Me: Great, so we can count on you to support us then?
Investor: [awkward silence]
Basically, unless you have a bunch of cash lying around, you will need to get a personal loan to foot the bill. This is very frustrating given that we put together an LLC in order to separate our personal and business assets. Can you see how things haven't been going according to plan? And we haven't even really gotten to the plan itself yet!
Unless you have restaurant management experience there are going to be a LOT of things you don't know that you don't know! Even if you are experienced, there are going to be a lot of things that you forgot to consider. My brother, Mark who was a bar manager, told me to have a huge contingency line item in our plan and he was right! There are SO MANY UNFORESEEN EXPENSES when you are starting a business. Since we are working on a very tight budget these expenses can really hurt. Let me count (some) of the ways:
the truck cost more than expected
the used truck needs more repair than expected
the height of the truck limits the size of the fridge we can install--special fridge size = special fridge $$
did you remember to include the fryer oil pot and accessories in your estimate for that fryer?

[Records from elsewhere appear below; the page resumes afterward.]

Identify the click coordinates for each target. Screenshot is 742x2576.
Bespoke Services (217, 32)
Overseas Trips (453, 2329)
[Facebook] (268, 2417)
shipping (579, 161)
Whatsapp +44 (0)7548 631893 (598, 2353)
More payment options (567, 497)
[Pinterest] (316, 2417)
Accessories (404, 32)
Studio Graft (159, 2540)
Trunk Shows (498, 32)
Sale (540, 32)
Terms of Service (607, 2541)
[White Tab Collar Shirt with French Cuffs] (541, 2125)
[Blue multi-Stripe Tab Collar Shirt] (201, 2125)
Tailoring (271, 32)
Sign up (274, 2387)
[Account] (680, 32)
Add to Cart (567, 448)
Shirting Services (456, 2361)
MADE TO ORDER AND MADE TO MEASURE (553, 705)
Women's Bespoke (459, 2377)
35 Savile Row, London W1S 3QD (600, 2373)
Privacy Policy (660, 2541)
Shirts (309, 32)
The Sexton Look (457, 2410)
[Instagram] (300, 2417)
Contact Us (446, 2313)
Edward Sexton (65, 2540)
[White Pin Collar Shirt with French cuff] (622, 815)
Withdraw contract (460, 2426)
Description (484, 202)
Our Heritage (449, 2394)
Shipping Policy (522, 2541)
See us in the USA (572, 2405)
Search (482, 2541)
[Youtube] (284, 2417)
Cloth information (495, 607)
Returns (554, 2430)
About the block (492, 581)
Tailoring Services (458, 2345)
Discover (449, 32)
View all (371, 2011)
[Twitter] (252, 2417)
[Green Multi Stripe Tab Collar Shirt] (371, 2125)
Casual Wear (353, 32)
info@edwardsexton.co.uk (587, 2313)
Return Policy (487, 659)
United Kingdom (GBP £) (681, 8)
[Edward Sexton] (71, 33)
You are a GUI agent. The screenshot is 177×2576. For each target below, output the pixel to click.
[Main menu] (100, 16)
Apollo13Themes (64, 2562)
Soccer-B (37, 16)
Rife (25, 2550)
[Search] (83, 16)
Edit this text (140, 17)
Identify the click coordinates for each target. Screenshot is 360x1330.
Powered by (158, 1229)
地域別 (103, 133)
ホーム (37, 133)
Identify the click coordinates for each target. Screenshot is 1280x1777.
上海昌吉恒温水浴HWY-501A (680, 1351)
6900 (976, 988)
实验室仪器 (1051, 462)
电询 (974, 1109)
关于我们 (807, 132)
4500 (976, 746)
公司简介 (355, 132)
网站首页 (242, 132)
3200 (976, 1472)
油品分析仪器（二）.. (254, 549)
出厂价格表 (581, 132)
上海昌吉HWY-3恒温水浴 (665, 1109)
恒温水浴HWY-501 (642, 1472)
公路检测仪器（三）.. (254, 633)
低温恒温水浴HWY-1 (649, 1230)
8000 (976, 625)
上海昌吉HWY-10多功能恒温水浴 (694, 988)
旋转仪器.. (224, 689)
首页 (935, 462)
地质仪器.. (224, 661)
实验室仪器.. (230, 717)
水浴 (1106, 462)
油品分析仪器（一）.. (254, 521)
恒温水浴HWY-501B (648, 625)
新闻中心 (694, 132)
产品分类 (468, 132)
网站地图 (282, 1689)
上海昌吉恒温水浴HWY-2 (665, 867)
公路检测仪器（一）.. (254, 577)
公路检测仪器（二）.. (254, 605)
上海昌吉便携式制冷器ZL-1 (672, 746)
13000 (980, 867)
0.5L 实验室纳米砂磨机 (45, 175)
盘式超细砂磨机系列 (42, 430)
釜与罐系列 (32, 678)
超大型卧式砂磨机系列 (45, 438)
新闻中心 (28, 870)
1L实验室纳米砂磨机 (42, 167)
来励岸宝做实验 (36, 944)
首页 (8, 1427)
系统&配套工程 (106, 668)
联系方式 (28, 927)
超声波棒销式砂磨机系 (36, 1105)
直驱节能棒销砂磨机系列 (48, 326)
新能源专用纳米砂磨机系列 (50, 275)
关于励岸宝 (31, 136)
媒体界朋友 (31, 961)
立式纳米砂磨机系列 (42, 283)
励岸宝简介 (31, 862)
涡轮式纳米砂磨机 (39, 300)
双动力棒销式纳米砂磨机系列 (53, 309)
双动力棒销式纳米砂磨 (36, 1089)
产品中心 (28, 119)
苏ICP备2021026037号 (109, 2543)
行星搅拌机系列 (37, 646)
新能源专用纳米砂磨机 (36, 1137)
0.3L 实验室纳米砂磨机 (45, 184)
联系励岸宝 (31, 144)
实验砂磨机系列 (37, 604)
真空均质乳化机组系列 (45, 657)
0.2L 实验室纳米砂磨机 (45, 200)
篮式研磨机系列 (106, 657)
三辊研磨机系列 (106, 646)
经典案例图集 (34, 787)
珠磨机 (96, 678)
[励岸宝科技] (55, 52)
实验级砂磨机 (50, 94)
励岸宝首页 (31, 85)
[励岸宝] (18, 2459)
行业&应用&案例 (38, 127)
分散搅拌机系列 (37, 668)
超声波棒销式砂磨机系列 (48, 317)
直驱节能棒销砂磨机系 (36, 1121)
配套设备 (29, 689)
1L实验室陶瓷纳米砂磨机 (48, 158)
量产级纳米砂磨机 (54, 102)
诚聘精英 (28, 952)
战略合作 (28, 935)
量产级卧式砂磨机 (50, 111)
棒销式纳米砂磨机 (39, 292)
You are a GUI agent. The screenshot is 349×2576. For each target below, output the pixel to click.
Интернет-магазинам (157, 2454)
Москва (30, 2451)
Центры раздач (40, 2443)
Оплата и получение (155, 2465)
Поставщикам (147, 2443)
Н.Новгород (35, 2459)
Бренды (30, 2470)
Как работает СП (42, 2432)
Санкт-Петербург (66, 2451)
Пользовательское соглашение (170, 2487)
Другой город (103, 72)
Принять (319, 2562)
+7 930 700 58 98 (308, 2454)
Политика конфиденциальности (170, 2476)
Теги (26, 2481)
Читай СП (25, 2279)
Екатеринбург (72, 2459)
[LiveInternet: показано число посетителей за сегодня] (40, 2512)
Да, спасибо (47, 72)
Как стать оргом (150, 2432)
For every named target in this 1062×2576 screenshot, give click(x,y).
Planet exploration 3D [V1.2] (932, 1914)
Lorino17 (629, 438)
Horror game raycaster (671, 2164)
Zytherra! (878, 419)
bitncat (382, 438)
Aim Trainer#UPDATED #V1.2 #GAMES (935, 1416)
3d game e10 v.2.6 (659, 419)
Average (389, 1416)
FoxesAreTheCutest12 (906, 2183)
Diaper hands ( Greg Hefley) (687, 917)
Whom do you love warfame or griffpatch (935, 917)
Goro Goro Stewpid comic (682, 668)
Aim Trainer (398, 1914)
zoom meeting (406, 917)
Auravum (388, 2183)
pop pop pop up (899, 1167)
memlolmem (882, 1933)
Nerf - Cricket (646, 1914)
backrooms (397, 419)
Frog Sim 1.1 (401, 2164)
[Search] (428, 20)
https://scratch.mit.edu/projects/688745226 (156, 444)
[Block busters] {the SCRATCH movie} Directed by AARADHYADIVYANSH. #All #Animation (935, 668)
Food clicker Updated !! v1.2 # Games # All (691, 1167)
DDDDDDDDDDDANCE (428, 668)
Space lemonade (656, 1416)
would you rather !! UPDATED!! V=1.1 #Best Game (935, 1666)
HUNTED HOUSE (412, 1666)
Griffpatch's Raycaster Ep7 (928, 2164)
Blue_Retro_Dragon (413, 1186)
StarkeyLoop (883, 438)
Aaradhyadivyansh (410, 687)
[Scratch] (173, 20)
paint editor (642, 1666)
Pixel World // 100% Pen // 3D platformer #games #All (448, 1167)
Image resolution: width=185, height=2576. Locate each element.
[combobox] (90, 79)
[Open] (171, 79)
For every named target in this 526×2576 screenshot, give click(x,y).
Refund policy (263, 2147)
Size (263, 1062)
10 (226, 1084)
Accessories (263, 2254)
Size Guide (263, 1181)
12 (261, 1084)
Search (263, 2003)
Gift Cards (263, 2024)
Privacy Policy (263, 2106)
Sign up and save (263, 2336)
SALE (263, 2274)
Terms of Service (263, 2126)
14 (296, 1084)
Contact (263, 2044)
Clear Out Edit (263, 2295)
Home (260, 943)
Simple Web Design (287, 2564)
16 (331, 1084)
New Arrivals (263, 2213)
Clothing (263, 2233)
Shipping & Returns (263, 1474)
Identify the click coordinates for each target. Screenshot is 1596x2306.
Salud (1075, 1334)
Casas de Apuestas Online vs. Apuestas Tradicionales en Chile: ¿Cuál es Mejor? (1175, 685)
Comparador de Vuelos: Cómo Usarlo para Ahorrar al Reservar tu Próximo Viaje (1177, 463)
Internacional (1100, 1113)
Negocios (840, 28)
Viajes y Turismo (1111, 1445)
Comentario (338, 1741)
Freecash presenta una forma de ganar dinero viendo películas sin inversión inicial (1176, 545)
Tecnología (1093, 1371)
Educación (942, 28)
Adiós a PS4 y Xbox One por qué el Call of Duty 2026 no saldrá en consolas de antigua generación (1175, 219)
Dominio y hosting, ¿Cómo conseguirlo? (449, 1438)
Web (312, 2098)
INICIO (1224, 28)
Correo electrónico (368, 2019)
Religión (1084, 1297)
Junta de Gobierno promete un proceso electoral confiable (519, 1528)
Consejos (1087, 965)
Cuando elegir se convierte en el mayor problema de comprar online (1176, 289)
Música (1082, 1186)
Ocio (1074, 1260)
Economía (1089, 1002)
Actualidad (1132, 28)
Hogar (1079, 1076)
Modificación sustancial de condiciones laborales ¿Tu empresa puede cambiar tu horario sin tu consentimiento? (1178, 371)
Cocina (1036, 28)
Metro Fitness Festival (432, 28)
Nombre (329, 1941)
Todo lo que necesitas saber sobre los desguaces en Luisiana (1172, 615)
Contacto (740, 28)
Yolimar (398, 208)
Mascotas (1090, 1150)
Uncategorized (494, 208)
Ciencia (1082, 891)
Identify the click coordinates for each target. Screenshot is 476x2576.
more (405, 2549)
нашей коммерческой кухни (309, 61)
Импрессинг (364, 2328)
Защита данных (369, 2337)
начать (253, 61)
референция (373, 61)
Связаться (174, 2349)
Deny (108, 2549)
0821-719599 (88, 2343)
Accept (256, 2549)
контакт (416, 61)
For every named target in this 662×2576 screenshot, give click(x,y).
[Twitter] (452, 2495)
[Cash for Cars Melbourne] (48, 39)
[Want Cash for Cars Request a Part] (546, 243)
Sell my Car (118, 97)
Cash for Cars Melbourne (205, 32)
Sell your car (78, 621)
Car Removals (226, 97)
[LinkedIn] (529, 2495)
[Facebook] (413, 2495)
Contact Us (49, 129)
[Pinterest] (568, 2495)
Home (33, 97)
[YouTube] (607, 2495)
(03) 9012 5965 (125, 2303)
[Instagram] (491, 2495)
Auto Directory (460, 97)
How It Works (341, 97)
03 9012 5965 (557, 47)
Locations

What! Why does the county require that?! Its not in the code!
How much did that permit cost?! We need a permit for every city?!
We have to pay how much to be at their event!?
Why do I need a commissary kitchen when I have a kitchen on wheels?
I could go on...
Now you see how the money adds up, but so does the time it takes to deal with all of these things. So now we are on to food truck lesson 2: Everything takes longer than you expected.